Ecco il decreto legge anti covid per le festività: green pass a 6 mesi, Maschere FFP2 negli ambienti chiusi

Il Consiglio dei ministri ha approvato all’unanimità il decreto legge con le nuove norme per arginare il Covid nelle festività natalizie.

Il tempo di durata del Green pass passerà dagli attuali nove ai sei mesi. Con ordinanza del ministro della salute il periodo minimo per la somministrazione della terza dose sarà ridotto da 5 a 4 mesi dal completamento del ciclo vaccinale primario.

Le nuove misure per il contrasto al Covid prevedono l’obbligo di mascherina all’aperto in tutta Italia e Ffp2 in ambienti chiusi quali cinema, teatri e per eventi sportivi, e sui mezzi di trasporto.
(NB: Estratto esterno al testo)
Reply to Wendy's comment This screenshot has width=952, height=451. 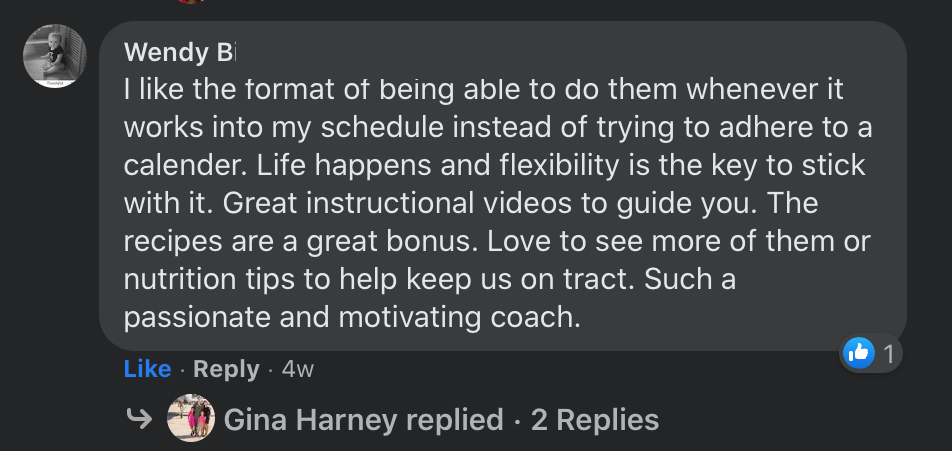pos(226,369)
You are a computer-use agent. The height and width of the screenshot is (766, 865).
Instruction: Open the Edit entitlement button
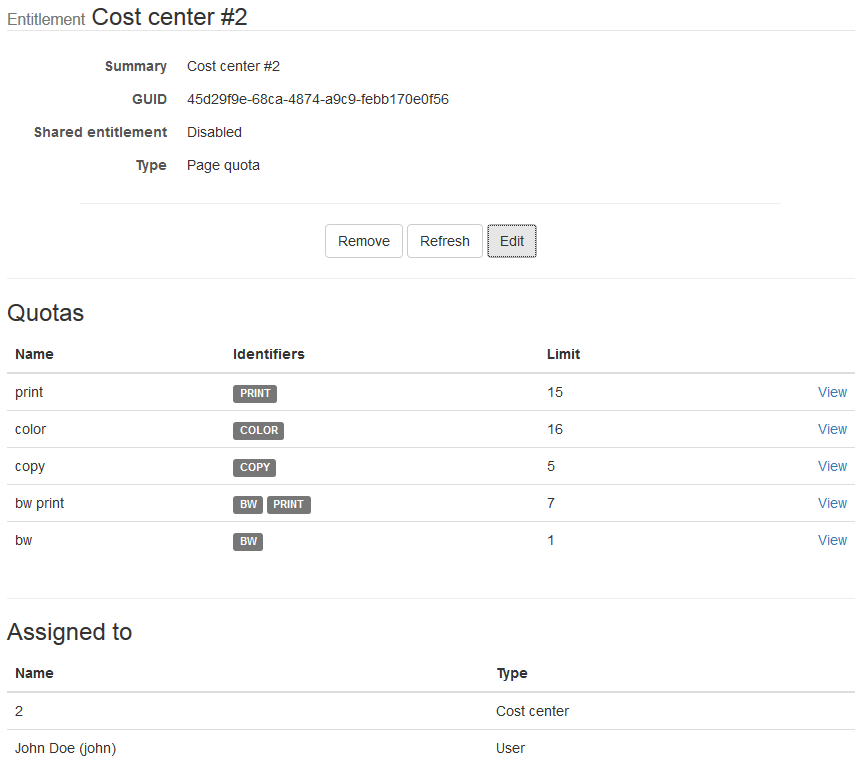click(x=512, y=241)
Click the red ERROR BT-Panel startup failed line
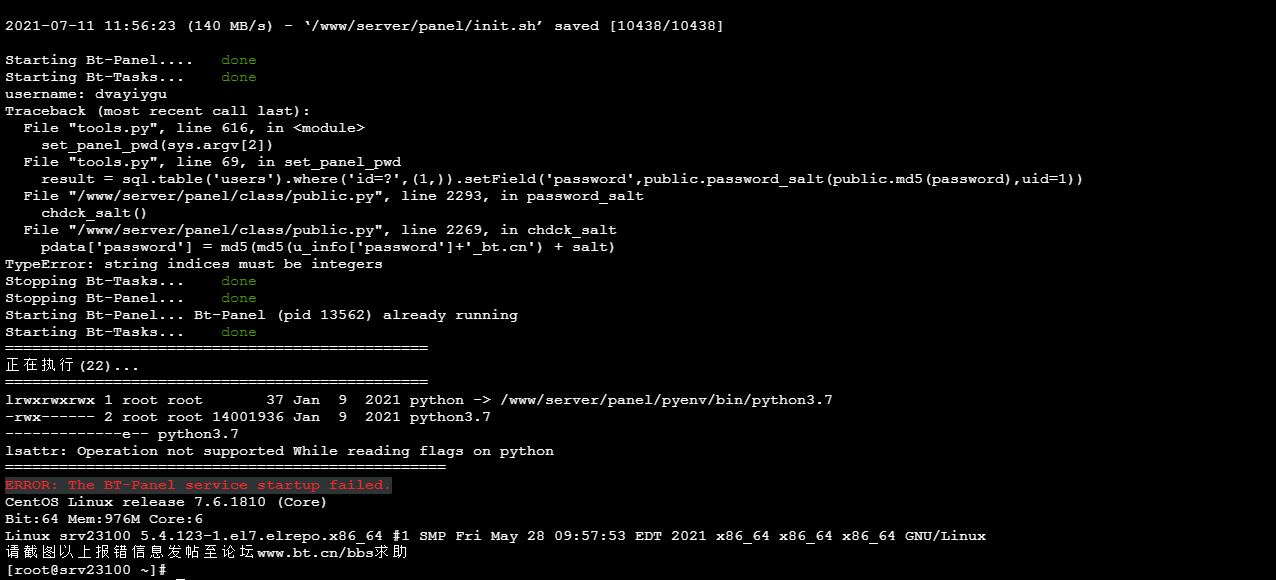 click(198, 485)
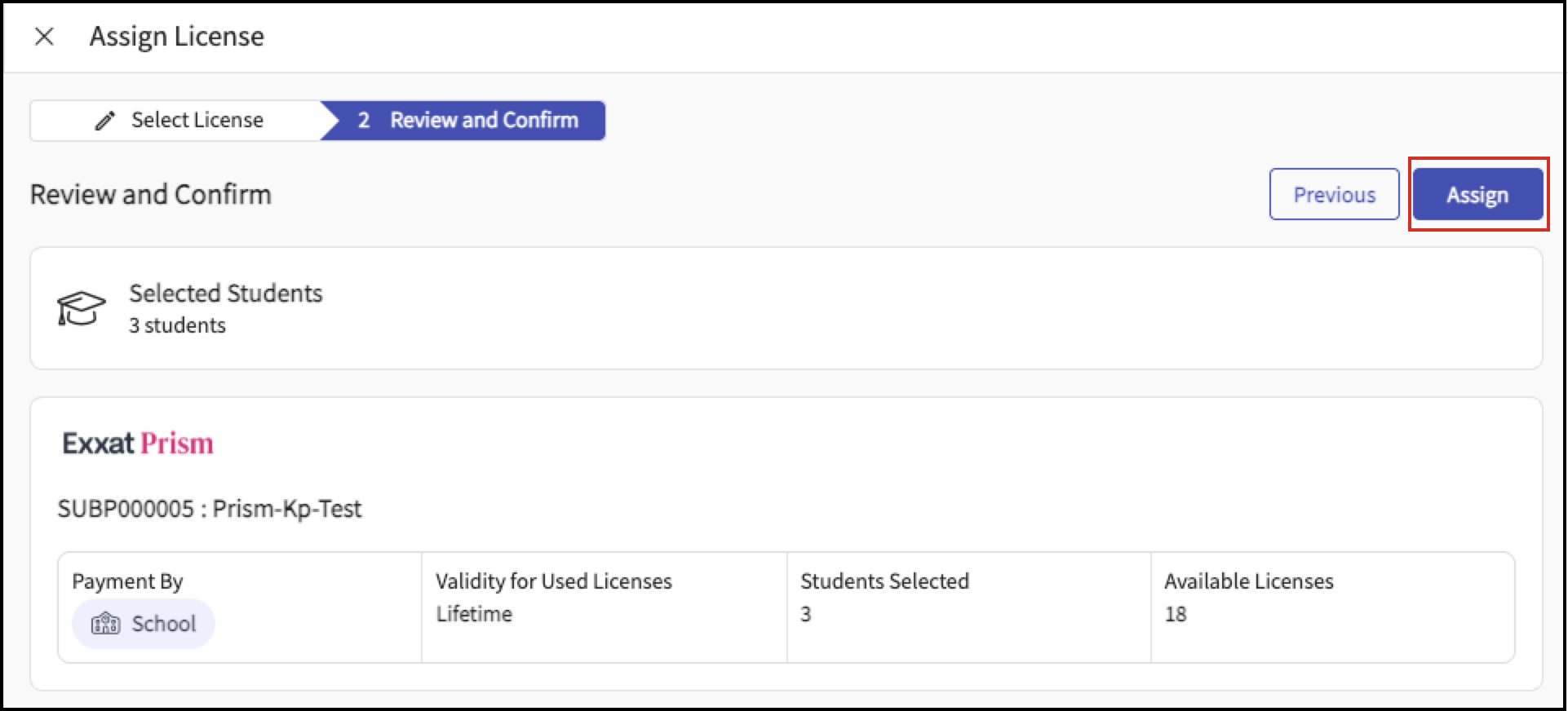This screenshot has height=711, width=1568.
Task: Go back to Select License step
Action: [x=197, y=121]
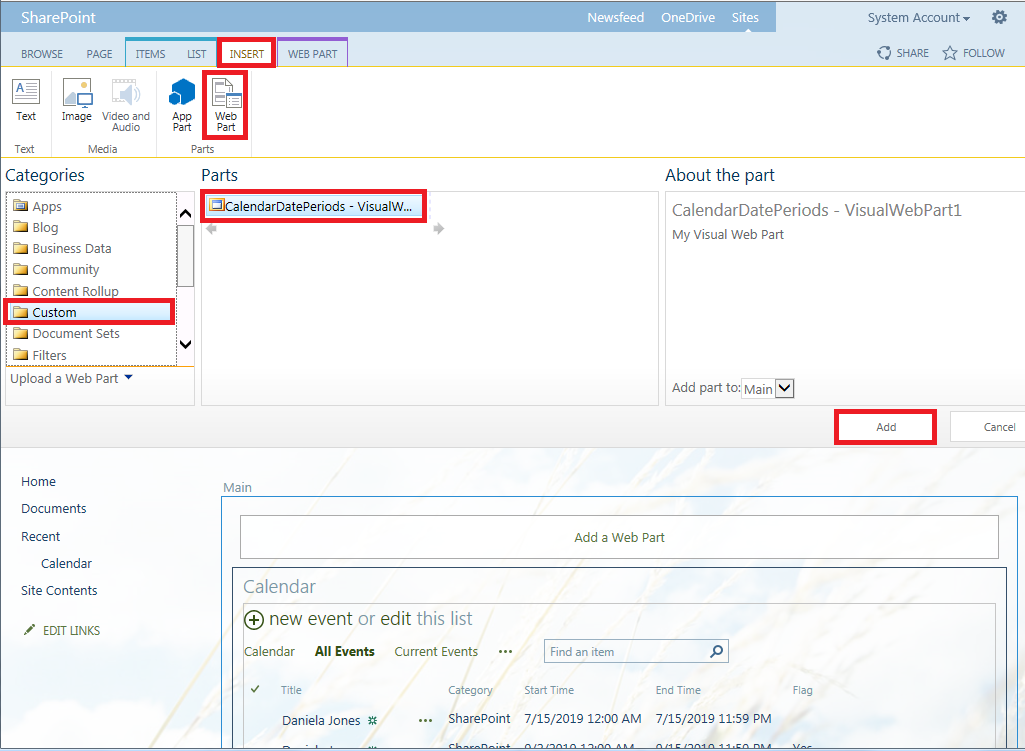This screenshot has width=1025, height=751.
Task: Insert an Image from the Media group
Action: (77, 100)
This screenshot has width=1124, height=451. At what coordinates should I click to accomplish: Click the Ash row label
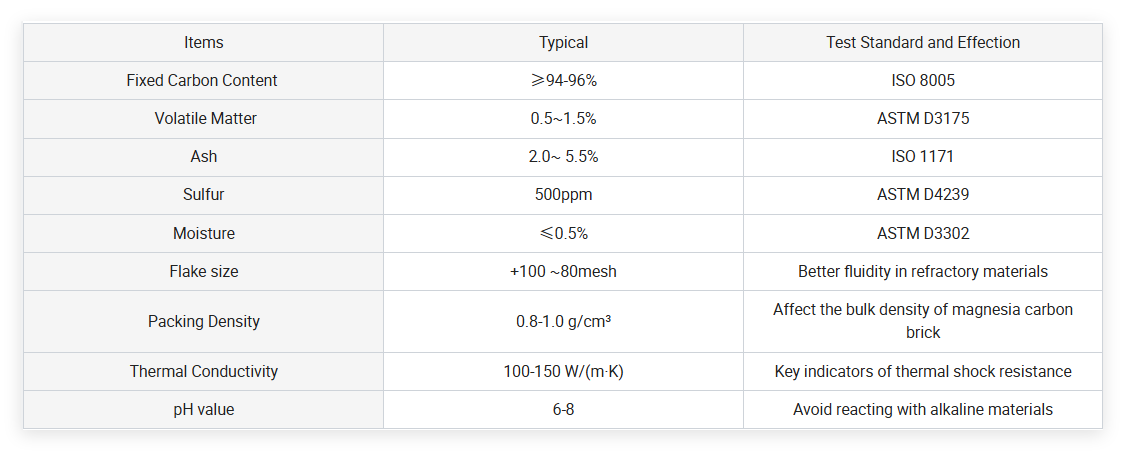click(x=203, y=156)
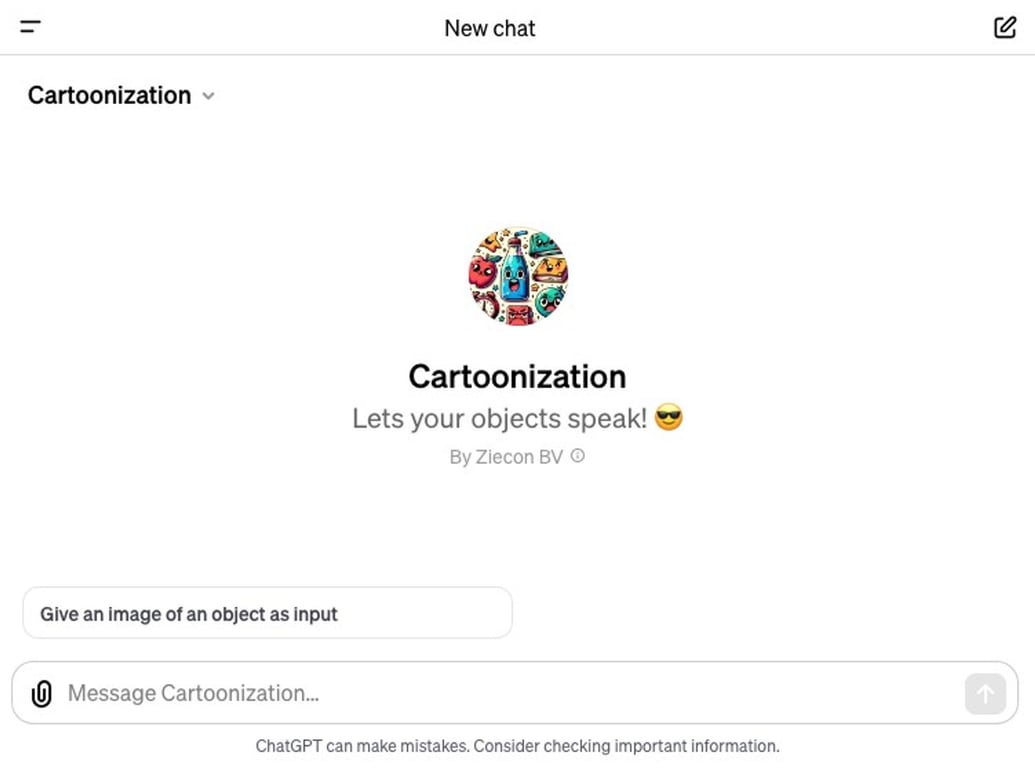Select the Cartoonization GPT name heading

point(517,377)
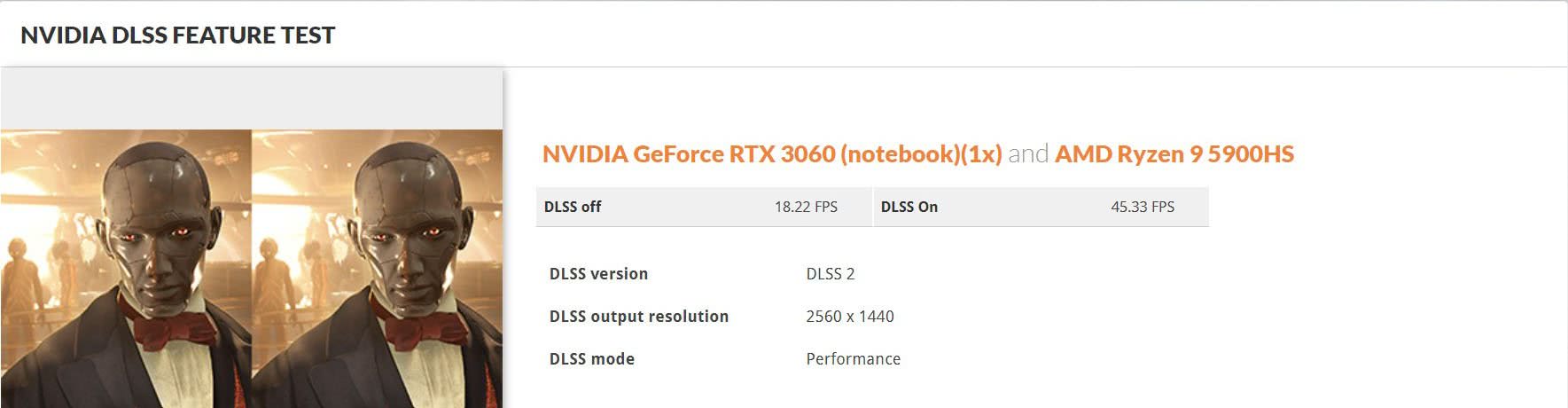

L’accesso alle sale da ballo, discoteche e locali simili, dove si svolgono eventi o feste comunque denominate, aperti al pubblico, è consentito esclusivamente ai soggetti muniti di una certificazione verde Covid-19, rilasciata a seguito della somministrazione della dose di richiamo successivo al ciclo vaccinale primario”. L’accesso è consentito anche a chi abbia fatto due dosi di vaccino o sia guarito dal Covid e presenti l’esito negativo del test antigenico rapido o molecolare. Aggiornamento: Discoteche e feste all’aperto sono vietate fino al 31 gennaio.

Dal 30 dicembre l’accesso a musei e luoghi di cultura, piscine, palestre e sport di squadra, centri benessere e centri termali, centri culturali, sociali e ricreativi, sale gioco, sale bingo e casinò sarà consentito solo a chi ha il super green pass, dunque solo ai vaccinati e ai guariti.

Dall’obbligo sono esclusi i minori di 12 anni e i soggetti esentati dalla campagna vaccinale. Obbligo Ffp2 anche in stadi e palazzetti Anche per assistere ad una partita di calcio o ad un incontro di basket o pallavolo sarà obbligatorio l’utilizzo della mascherina ffp2.

Per contenere il Covid attraverso i tamponi in porti, aeroporti, frontiere gli uffici di sanità marittima, aerea e di frontiera” effettuano, anche a campione, presso gli scali aeroportuali, marittimi e terrestri, test antigenici o molecolari dei viaggiatori che fanno ingresso in Italia.

In caso di esito positivo al viaggiatore si applica la misura dell’isolamento fiduciario per un periodo di dieci giorni, ove necessario presso i covid Hotel, previa comunicazione al Dipartimento di prevenzione dell’azienda sanitaria competente per territorio in modo da garantire la sorveglianza sanitari per tutto il periodo necessario.

Il decreto anti Covid per le festività, prevede per l’accesso dei visitatori alle strutture residenziali, socio-assistenziali, socio-sanitarie e hospice, avere la terza dose di vaccino fatta o due dosi di vaccino e un tampone antigenico rapido o molecolare.

Vengono prorogate a tutto il 2022 le misure che consentono anche alle farmacie di inoculare vaccini anti-Covid.

Per ora slitta l’obbligo di vaccino per i dipendenti della PA un bacino di circa 950 mila lavoratori.